Yesterday, we wrote about new extremely critical vulnerability in Microsoft software utilized by an exploit that installs malware to computers running Internet Explorer 6 and Internet Explorer 7. Today, it’s another new flaw. It was discovered more than a week ago, but hackers began actively exploiting it just now.
Vulnerability is quite similar to that we wrote about. It is a flaw in the WMIObjectBroker ActiveX control, which is a part of Microsoft Visual Studio 2005. Fully functional exploit is hosted on malicious web sites mostly in Russia. An expert from TippingPoint, a company providing intrusion prevention systems, says that he is seeing a large number of attacks, which result in infection with widely spread malware.
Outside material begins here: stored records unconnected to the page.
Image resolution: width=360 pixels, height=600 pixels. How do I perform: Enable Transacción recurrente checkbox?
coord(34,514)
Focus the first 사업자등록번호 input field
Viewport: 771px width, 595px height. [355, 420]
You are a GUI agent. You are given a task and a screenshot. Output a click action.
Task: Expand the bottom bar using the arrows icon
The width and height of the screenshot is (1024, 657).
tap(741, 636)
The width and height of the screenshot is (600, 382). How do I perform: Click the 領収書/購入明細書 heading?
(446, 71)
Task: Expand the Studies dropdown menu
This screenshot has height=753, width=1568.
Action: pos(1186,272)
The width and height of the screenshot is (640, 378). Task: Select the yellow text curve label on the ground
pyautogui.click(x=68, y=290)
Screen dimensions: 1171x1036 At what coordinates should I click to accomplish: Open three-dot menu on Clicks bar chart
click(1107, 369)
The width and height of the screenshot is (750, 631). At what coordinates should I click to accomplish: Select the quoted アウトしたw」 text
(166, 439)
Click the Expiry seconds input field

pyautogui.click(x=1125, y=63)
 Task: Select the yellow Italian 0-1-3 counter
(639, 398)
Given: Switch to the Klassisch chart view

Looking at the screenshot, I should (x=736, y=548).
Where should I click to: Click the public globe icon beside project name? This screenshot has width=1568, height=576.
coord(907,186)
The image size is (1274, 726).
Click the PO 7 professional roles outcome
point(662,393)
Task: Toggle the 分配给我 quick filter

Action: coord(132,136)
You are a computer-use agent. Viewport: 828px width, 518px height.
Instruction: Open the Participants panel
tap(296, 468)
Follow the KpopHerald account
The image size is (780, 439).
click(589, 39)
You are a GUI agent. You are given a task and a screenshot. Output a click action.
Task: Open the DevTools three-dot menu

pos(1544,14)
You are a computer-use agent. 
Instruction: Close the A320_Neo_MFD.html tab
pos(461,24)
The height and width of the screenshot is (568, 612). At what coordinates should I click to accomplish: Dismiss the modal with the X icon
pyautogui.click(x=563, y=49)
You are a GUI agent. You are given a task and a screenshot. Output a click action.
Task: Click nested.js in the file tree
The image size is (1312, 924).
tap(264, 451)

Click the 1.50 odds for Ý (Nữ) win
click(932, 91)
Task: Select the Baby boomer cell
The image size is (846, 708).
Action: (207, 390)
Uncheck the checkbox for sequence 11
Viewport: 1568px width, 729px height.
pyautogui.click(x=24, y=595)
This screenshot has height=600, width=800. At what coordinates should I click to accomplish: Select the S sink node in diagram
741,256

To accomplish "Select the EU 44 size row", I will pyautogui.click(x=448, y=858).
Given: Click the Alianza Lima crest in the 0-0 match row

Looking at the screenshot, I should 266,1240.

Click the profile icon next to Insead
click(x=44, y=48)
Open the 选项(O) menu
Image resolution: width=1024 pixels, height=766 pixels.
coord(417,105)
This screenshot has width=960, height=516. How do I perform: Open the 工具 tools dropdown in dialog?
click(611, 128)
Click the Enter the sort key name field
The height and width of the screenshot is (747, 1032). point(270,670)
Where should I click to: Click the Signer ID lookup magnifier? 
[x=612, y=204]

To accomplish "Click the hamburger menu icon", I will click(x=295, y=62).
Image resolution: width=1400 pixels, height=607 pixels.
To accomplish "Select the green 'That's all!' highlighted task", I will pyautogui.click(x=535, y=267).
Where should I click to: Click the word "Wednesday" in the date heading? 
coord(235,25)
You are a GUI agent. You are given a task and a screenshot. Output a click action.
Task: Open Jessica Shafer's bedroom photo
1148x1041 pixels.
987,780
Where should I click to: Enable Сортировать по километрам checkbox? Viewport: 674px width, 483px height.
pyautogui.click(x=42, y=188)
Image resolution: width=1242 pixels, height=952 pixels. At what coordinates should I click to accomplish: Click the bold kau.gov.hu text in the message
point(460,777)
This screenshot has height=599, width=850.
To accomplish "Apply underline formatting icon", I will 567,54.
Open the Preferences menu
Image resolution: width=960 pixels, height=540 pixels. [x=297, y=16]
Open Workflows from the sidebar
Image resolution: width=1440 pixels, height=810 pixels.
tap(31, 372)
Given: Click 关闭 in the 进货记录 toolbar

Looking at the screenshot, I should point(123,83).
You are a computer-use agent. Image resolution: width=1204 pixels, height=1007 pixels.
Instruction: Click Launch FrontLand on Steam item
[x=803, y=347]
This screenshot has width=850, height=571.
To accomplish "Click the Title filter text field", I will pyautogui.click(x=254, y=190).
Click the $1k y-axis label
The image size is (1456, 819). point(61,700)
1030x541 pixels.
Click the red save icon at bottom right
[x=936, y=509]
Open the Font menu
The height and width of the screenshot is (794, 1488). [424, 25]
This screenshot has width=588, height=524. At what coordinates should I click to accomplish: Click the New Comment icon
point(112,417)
Usually, it’s the Galapoper trojan that secretly downloads and installs other parasites.
Fortunately, most computers running Windows and Internet Explorer are not vulnerable. Microsoft Visual Studio is used mostly by software developers and not by regular home and office users. Furthermore, the WMIObjectBroker ActiveX control is not activated by default. You are in risk only if the wmiscriptutils.dll file associated with that control is present in your system.
There is no patch available at the moment. This makes a new flaw critical. Microsoft suggests tested workarounds, though. The most recommended is setting the kill bit for the vulnerable ActiveX control in the registry.
To set the kill bit for a CLSID with a value of {7F5B7F63-F06F-4331-8A26-339E03C0AE3D} paste the following text in a text editor such as Notepad. Then, save the file by using the .reg file name extension.
Windows Registry Editor Version 5.00
[HKEY_LOCAL_MACHINE\SOFTWARE\Microsoft\Internet Explorer\ActiveX Compatibility\{7F5B7F63-F06F-4331-8A26-339E03C0AE3D}]
“Compatibility Flags”=dword:00000400You can apply this .reg file to individual systems by double-clicking it.